竹雨は島根県松江市の生まれで、大正から昭和時代前期にかけて活躍した日本画家。鏑木清方に師事し、版画の平塚運一らとともに「松江絵を語る会」同人として活躍した。
尾﨑さんの実家は以前、佐藤仏壇店を経営。しのぶさんは結婚して大阪で生活しているが、いまでも御坊には月に2、3回程度帰っているという。屏風は10月に里帰りした際、いまは誰も住んでいない自宅の離れの2階の蔵から木箱に入った状態で見つかった。
1枚の高さは1・7㍍で、横幅は65㌢あり、全部で12枚となる六曲一双屏風。保存状態もよく、迫力ある山並みがきれいに描かれている。余白に28文字の漢詩が画讃として書かれている。
歴史に詳しい地元関係者によると、「昔の画人は旅先の民家で絵を描くことがあり、生島竹雨も佐藤さん宅に宿泊して絵を描いたのでは」と話している。

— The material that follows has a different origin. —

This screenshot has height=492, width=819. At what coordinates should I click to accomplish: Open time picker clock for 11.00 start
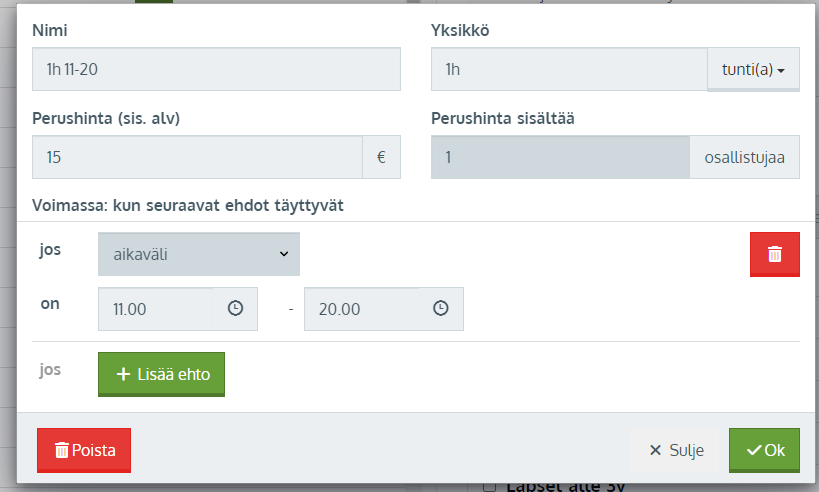pos(235,309)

贈呈式は日高別院で行われ、尾﨑さんから原吉人副輪番に目録を手渡した。尾﨑さんは「これから家で保管しておくのも大変なので、お寺で役立ててください」と話し、原副輪番は「大変貴重な屏風をいただき、とてもありがたい。大切に使わせていただきます」とお礼の言葉を述べた。